Stored entries:
"""
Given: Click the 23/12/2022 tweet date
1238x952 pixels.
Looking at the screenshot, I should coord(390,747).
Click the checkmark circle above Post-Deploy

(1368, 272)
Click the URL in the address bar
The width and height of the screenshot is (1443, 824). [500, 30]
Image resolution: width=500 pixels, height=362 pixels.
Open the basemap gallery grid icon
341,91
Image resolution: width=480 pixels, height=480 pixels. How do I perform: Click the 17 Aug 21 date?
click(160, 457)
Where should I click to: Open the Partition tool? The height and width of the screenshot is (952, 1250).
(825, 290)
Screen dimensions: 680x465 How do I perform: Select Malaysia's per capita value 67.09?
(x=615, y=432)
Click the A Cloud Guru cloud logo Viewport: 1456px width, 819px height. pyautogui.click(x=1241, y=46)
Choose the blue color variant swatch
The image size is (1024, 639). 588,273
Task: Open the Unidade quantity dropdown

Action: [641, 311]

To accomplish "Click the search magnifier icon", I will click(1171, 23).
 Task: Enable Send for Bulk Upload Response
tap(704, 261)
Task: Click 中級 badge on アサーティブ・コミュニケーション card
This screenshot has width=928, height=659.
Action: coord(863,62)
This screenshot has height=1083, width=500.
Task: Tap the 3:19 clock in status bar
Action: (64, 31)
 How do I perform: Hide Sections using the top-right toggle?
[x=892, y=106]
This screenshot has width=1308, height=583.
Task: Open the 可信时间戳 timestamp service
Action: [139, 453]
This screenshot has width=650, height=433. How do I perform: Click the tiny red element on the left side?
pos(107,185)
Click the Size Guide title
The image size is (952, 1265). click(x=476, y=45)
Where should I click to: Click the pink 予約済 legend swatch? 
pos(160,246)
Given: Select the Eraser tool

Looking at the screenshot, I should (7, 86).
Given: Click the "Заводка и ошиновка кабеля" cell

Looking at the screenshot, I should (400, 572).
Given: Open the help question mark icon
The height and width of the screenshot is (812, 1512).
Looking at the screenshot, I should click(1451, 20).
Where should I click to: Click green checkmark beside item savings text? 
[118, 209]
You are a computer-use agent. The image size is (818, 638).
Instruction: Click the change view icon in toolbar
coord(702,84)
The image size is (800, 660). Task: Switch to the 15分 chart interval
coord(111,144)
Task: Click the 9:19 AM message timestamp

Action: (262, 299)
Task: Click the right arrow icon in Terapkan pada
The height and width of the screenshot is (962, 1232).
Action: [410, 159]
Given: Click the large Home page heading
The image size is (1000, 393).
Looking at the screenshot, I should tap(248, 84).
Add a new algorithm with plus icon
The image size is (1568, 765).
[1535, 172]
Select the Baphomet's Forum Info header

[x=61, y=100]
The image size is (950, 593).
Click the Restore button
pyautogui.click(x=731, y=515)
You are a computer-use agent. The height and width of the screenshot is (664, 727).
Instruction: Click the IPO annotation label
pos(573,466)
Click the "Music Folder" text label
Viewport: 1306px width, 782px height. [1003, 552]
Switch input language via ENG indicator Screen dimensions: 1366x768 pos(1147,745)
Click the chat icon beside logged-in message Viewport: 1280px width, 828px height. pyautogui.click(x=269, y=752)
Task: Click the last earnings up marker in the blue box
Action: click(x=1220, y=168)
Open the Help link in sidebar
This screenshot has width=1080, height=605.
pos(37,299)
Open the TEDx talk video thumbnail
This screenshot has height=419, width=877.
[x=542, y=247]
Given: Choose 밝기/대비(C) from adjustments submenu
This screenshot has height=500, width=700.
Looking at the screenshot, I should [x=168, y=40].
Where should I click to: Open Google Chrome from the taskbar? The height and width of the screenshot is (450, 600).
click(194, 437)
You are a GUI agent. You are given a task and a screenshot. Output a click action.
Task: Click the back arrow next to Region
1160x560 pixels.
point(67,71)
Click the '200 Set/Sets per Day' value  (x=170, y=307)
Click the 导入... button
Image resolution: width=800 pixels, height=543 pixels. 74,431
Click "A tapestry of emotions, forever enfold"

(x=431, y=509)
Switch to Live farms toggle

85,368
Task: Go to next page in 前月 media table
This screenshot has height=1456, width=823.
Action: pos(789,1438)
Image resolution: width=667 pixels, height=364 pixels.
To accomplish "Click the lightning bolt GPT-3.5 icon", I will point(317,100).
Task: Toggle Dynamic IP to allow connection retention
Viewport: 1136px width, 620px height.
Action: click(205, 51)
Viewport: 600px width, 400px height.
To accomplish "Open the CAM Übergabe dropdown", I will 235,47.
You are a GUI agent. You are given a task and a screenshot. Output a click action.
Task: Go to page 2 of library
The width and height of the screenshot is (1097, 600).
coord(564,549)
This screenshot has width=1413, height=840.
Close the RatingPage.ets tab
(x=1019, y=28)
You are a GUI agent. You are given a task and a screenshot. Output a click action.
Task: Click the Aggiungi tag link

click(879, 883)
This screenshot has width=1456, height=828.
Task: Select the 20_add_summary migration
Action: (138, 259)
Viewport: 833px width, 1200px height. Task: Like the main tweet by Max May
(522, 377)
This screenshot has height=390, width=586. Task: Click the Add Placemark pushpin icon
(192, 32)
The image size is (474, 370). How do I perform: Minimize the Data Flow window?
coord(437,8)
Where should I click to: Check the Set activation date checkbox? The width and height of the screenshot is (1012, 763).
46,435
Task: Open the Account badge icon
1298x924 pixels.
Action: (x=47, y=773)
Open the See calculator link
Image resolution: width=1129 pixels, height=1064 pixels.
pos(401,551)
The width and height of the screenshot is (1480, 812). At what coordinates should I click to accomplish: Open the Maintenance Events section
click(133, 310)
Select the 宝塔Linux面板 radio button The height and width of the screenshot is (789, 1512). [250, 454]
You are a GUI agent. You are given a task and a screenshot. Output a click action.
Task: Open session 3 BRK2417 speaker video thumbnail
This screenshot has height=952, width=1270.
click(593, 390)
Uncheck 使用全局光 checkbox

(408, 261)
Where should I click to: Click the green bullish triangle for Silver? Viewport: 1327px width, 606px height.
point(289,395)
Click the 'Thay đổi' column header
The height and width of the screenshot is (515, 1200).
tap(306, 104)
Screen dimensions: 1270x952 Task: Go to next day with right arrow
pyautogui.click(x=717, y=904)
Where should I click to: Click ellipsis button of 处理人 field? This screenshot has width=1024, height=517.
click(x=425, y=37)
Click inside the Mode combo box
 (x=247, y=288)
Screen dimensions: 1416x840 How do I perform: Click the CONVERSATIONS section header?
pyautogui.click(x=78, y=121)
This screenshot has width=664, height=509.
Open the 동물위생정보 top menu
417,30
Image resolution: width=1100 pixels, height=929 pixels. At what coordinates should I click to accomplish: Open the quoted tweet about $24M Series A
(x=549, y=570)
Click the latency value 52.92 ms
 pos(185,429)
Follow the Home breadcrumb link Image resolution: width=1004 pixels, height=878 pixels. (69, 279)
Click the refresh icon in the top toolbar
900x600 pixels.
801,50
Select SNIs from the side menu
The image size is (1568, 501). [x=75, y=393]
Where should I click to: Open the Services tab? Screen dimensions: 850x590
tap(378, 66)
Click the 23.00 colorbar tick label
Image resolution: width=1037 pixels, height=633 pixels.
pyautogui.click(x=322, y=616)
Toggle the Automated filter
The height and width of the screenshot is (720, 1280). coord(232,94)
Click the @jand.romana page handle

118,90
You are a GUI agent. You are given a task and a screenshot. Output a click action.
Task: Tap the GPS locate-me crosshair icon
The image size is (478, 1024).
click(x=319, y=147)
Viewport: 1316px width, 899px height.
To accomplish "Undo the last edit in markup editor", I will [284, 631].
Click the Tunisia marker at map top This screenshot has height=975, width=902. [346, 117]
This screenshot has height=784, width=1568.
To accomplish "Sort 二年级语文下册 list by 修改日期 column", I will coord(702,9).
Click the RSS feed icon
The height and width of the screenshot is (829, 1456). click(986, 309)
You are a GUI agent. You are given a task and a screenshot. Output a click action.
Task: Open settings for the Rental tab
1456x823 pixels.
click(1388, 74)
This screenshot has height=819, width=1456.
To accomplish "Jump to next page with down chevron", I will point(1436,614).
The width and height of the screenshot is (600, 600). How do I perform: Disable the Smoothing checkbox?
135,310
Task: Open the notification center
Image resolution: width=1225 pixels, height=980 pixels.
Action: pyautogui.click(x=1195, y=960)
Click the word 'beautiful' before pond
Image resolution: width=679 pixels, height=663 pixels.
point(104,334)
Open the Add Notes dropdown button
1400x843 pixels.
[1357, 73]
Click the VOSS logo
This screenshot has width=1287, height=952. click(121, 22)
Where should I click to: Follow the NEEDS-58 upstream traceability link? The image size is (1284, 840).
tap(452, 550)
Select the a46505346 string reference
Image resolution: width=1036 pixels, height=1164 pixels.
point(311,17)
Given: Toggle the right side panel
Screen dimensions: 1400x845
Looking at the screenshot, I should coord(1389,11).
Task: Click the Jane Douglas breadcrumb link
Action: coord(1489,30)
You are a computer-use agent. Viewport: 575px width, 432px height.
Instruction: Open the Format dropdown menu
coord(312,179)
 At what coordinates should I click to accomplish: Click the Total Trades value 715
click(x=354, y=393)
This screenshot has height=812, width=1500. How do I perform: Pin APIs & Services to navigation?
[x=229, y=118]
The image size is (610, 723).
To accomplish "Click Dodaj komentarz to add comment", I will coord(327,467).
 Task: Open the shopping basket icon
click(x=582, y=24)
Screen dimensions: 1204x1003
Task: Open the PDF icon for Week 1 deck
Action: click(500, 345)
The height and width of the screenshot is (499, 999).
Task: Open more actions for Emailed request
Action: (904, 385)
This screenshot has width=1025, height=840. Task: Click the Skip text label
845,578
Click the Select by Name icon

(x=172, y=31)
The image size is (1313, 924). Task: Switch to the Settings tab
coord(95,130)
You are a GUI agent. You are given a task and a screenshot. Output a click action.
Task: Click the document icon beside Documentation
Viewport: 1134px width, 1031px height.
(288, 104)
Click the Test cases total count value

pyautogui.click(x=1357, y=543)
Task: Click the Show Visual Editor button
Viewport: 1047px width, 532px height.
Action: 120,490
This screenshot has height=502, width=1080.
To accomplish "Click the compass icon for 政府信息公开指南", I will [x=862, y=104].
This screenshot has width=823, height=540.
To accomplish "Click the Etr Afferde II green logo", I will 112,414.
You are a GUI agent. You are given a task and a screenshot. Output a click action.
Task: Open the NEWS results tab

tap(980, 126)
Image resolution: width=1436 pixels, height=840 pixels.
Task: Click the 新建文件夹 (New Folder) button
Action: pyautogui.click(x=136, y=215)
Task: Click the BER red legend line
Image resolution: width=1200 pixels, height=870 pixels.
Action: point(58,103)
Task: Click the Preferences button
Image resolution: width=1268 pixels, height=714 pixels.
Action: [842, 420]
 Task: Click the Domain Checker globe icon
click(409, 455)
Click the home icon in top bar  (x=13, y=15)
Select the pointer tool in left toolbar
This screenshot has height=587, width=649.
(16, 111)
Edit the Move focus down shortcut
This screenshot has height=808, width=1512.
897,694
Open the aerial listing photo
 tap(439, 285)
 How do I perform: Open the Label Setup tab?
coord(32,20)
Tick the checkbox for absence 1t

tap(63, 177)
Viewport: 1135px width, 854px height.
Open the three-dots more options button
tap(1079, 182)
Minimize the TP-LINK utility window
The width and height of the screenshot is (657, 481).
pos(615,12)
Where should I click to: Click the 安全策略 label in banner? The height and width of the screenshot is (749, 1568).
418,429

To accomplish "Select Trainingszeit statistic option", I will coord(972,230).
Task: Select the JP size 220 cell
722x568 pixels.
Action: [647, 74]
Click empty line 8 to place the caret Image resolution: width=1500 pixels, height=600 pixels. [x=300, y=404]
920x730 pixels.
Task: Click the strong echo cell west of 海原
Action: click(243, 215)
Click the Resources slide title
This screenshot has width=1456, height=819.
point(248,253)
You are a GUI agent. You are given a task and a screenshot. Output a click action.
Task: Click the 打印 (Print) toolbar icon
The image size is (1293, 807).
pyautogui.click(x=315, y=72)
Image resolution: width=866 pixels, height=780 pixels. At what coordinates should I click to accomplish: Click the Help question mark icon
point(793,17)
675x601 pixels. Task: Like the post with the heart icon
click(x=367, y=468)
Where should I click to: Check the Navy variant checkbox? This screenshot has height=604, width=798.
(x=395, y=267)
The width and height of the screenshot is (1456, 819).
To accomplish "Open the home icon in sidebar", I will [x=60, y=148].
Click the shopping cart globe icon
"""
▸ WRITTEN INSTRUCTION
Collect every line of the records above that contains the string "swatch", matching case exactly.

▸ SOLUTION TO THIS TASK
Choose the blue color variant swatch
Where should I click to: Click the pink 予約済 legend swatch? 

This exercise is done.